Ada: Class structure - interactive and batch limits

*****************************************************************************

Structure of batch classes on Ada                           December 16, 2016

*****************************************************************************

1) Interactive limits
   ==================

     - Uniprocess -  Sequential or multithread  (OpenMP/Pthreads): 
           Total memory for all of the work: < 3.5GB
           Duration: 30 minutes (CPU time)
           Maximum number of tasks: 

     - Multiprocess (MPI):
           Memory by MPI process: 3.5GB
           Duration: 30 minutes (Elapsed time)
           Max. number of processes: 32 (with the MP_PROCS variable)

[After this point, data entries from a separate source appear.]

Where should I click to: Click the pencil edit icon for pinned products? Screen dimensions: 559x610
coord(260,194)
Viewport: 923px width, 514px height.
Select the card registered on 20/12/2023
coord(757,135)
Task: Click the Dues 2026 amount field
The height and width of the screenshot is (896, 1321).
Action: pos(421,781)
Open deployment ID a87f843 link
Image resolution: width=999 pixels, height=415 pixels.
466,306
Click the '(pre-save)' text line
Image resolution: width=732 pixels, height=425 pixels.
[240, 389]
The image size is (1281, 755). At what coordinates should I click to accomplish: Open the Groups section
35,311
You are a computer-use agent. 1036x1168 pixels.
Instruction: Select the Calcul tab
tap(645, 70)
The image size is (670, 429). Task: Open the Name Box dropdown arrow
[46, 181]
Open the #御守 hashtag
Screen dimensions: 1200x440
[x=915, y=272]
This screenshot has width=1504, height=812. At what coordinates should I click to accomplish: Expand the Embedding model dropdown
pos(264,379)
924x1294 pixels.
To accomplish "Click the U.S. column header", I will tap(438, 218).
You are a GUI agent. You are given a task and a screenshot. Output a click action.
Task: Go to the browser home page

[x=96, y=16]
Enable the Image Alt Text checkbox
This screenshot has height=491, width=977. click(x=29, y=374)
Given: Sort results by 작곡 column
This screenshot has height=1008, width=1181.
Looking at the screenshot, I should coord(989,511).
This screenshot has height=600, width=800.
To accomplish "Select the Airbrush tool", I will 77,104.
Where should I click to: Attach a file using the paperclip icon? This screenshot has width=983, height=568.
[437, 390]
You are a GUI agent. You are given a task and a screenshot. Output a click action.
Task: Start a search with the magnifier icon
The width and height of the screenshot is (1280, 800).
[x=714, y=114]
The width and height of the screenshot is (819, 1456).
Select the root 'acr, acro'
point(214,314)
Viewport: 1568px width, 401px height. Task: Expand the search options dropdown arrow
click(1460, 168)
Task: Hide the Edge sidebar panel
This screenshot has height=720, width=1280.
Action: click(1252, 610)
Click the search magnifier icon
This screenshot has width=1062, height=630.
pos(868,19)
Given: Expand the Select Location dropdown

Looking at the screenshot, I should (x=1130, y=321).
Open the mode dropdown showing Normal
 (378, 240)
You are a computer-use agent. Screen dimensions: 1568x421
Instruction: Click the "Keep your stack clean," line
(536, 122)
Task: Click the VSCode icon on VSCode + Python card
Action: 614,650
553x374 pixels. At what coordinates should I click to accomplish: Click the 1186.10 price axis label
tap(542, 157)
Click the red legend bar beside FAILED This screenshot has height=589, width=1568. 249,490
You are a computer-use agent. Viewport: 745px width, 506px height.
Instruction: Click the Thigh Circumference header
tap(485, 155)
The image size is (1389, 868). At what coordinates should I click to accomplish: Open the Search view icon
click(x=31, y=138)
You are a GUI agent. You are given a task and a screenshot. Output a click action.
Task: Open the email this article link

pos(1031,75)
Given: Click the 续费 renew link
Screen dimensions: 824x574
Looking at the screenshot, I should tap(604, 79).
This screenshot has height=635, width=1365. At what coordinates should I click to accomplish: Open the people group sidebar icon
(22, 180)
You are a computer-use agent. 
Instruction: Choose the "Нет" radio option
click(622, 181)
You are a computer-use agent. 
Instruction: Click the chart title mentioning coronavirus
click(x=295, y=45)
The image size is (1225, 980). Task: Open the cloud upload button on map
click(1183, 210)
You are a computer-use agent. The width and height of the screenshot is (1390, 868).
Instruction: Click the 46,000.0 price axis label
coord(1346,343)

2) Structure of the batch processing classes
   =========================================

   Access to the uniprocess (sequential) classes:
   ----------------------------------------------
   T(h) ^ ELAPSED
        |
   100h +---------------+-----------------|
        |       t4      |      t4L        |
    20h +---------------+-----------------|
        |       t3      |      t3L        |
    10h +---------------+-----------------|
        |       t2      |      t2L        |
     1h +---------------+-----------------| 
        |       t1      |      t1L        |
      0 +---------------+-----------------+--> Memory
                       3.5GB            20.0GB

You must specify the following keyword to submit in these classes:
                         # @ job_type = serial
The memory by default is 3.5 GB. It is possible to request up to 20 GB via
the keyword:             # @ as_limit = 5.0gb


   Access to the OpenMP or Pthreads (multithread) classes:
   -------------------------------------------------------

   T(h) ^ ELAPSED
        |
   100h +-------------+--------------+--------------|
        |   mt8t4/L   |   mt16t4/L   |   mt32t4/L   |
    20h +-------------+--------------+--------------|
        |   mt8t3/L   |   mt16t3/L   |   mt32t3/L   |
    10h +-------------+--------------+--------------|
        |   mt8t2/L   |   mt16t2/L   |   mt32t2/L   |
     1h +-------------+--------------+--------------|
        |   mt8t1/L   |   mt16t1/L   |   mt32t1/L   |
      0 +-------------+--------------+--------------+--> Number of
                      8             16             32    cores

The number of cores reserved in a job (5 in this example) is specified by
the keywords:            # @ job_type = serial
                         # @ parallel_threads = 5
The OMP_NUM_THREADS variable is automatically set at the same numerical value
as for parallel_threads.

By default, the memory reserved per core is 3.5 GB. The maximum which you
can request is 7.0 GB per core ("Large" memory classes).
You can reduce the memory request (which can decrease the queuing times of
your jobs) or increase the memory request if necessary (without exceeding
7.0 GB per core, depending on the case) via the keyword:
                         # @ as_limit
However, be aware that as_limit indicates a value PER PROCESS. For a
multithread job, there is only one process which generates all the OpenMP or
Posix threads. If your executable generates 5 threads and you need 7.0 GB per
thread, you must specify as_limit as the number of threads multiplied by
7.0 GB:
                         # @ as_limit = 35.0gb


   Access to the MPI or hybrid classes (MPI+threads):
   --------------------------------------------------

   T(h) ^ ELAPSED
        |
   100h +--------+---------+---------+
        | c8t4/L | c16t4/L | c32t4/L | 
    20h +--------+---------+---------+---------+-- ......... --+---------+
        | c8t3/L | c16t3/L | c32t3/L | c64t3/L |   c.......t3  | c2048t3 |
    10h +--------+---------+---------+---------+-- ......... --+---------|
        | c8t2/L | c16t2/L | c32t2/L | c64t2/L |   c.......t2  | c2048t2 |
     1h +--------+---------+---------+---------+-- ......... --+---------|
        | c8t1/L | c16t1/L | c32t1/L | c64t1/L |   c.......t1  | c2048t1 |
      0 +--------+---------+---------+---------+-- ......... --+---------+-->
                 8        16        32        64,128,256,512,1024      2048
                                                       Number of cores

The number of MPI processes requested (8, in this example) is specified by
the keywords:            # @ job_type = parallel
                         # @ total_tasks = 8

For a hybrid job, the number of OpenMP/Posix threads requested per MPI 
process cannot exceed 32. It is specified by the keyword:
                         # @ parallel_threads = 4
The number of reserved cores is determined by total_tasks * parallel_threads.
With these values above, therefore, you would need to reserve 32 cores.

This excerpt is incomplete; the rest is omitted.